▶ _Exercise_: Copy nothing but the lines below running from the line containing "Click Elasticsearch's multi-model" through the line containing "Select the keyword canine costumes", both end lines included.

[Records from a data source]
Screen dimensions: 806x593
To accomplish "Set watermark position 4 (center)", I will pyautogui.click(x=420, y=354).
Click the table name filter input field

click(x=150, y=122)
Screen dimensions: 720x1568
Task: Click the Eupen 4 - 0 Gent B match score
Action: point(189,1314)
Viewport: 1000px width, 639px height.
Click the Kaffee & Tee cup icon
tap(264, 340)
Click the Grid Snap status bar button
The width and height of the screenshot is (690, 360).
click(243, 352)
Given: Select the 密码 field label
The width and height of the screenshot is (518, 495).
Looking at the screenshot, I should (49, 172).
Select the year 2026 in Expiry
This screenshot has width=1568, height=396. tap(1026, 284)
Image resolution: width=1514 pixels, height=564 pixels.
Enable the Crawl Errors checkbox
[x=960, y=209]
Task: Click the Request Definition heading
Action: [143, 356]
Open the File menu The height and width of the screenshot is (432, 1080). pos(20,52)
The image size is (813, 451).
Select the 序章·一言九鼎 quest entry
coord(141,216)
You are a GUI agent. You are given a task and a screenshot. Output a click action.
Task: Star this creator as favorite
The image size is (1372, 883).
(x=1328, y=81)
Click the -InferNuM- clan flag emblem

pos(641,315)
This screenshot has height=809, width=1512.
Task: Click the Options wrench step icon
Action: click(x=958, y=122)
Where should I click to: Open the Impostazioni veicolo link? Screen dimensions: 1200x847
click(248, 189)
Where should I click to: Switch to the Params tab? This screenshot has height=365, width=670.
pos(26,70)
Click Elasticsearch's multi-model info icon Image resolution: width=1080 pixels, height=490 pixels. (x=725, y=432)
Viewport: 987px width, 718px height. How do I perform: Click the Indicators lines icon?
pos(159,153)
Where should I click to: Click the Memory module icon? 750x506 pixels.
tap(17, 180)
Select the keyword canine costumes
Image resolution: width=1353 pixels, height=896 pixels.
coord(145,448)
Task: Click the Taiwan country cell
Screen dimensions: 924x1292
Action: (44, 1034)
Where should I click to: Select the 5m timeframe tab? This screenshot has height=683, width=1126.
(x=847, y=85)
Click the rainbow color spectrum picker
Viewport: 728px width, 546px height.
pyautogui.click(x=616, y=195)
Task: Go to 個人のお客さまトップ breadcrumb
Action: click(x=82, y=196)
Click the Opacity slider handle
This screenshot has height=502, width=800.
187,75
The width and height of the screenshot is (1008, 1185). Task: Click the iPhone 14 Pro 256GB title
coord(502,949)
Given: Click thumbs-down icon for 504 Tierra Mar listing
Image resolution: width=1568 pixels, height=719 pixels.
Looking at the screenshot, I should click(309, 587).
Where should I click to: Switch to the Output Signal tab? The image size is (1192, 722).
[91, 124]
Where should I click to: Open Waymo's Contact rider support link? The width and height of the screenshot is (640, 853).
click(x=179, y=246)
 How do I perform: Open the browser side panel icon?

▶ _Result_:
Click Elasticsearch's multi-model info icon Image resolution: width=1080 pixels, height=490 pixels. (x=725, y=432)
Viewport: 987px width, 718px height. How do I perform: Click the Indicators lines icon?
pos(159,153)
Where should I click to: Click the Memory module icon? 750x506 pixels.
tap(17, 180)
Select the keyword canine costumes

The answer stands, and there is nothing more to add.